Fly Out caught up with Anthony to get the low down on that day, and the epic trout that made it so memorable.
FO: What was the day like leading up to hooking into that monster? What were you doing in AK?
AC: My fiancé, Erika, and I had traveled up to Alaska to attend our good friend, Lee Kuepper's, wedding. To my benefit, Lee just so happens to be a top shelf guide on the Kenai River, and was able to finagle a few days off prior to the wedding to soak us some leisure time on the water with a few of us boys. It was a laid back, beer drinkin' type of day, and I certainly wasn't hard pressed to catch many fish. Just being out there with a good friend that I hadn't seen in over a year, catching up, and enjoying the 70 degree summer weather was the only agenda we had.

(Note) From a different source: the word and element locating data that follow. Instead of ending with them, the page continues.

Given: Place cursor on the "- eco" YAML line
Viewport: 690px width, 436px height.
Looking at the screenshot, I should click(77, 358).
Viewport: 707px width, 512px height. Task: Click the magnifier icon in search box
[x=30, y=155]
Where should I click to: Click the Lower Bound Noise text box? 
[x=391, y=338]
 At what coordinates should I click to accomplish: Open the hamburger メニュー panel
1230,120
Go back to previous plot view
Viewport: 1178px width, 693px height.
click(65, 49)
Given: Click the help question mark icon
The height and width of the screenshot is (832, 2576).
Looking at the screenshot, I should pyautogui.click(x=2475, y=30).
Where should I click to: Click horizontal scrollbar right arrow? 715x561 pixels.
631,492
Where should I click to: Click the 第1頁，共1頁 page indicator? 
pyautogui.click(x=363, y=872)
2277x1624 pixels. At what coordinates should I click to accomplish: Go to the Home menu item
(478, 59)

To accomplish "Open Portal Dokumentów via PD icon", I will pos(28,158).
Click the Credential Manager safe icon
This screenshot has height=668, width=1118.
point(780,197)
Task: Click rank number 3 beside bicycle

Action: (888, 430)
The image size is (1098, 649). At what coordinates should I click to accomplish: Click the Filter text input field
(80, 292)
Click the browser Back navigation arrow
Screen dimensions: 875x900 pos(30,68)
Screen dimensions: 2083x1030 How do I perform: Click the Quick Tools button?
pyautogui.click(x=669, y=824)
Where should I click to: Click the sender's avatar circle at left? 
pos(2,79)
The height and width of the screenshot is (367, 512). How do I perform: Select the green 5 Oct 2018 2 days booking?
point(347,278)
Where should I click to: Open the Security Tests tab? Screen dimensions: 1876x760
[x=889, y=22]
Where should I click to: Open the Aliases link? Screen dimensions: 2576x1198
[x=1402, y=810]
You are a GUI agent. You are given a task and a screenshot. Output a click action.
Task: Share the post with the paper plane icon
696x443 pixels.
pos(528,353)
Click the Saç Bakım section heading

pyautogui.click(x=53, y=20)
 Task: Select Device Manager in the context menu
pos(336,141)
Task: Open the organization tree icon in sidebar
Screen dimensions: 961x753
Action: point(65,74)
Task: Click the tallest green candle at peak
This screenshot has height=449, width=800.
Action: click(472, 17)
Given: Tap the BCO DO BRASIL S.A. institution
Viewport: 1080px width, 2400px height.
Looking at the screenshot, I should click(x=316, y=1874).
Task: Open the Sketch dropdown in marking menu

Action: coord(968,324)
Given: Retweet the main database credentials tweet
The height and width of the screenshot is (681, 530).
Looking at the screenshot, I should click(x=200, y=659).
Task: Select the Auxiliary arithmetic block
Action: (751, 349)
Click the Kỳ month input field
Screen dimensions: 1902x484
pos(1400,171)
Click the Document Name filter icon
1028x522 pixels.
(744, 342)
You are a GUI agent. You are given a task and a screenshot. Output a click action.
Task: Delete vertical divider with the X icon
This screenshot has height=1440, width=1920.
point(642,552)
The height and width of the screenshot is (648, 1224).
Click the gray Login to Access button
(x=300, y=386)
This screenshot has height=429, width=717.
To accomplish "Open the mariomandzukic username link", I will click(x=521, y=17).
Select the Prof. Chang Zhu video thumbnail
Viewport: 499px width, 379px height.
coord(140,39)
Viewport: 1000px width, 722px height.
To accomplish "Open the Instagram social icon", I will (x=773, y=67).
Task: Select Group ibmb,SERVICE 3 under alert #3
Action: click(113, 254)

Interestingly enough, while we were sitting at the ramp rigging up rods, I decided to pull all the line off of my reel for no real reason in particular. When I got about 10 feet into the backing, I found a knot where the backing had doubled over itself and locked the line from coming out. Kharma......? Maybe Fate......? Looking back now, catching this potential game-stopper would prove to be pretty damn important about four hours later.
FO: How was the fishing?
AC: We'd been pounding the banks with flesh and hitting solid fish pretty consistently all morning. We had put some good two footers to the net and I was happy with that. We were getting towards the end of the float – coming along a big shady bend when the bobber disappeared again.
FO: Did you know it was huge when you hooked it?
AC: Yes. Though honestly, for the first 10 seconds I thought it mayhave been a Sockeye snagged in the butt.
FO: How was the fight?
AC: The initial run was impressive. It shot directly upriver and was quickly into my backing, similar to a coastal Steelhead from back home. Lee was pulling on the sticks hard to try and lessen the distance, but the current in this main flow was strong and it was all he could do to slow us down. I bent the rod to the cork and turned his head back downriver. Fortunately, you don't have to be that tender with 12lb flouro. After some strong, steady head shakes and a few more runs, he rose from the blue water and just hovered near the surface. Lee, not thinking that it was even close to ready yet, was focused on finding a place to eddy out. I looked back at Lee and said "I think he may be ready." You don't expect the fat kids to have that much stamina anyways.
FO: What was the most remarkable thing about that fish?
AC: I was shocked by how flawless the fish was. Not a single scar or blemish on her. Many of the big fish on Alaska's popular waters seem to often have some battle scars from their angling encounters earlier in life. This fish was clean as a whistle. The girth was ridiculous. My arms were sore from holding it out of the water for the few seconds for that "Hero Shot." As I was releasing it, it finally set in how spectacular this fish was. As it eased back into the blue, and the broad shoulders faded away, we all just sat around for a few minutes in quiet awe.
Hands down the biggest trout I've held, and probably will ever hold. As a guide myself, I was just happy to be the one holding the rod that day. Catching a fish like that is a once in a lifetime experience. I feel very fortunate.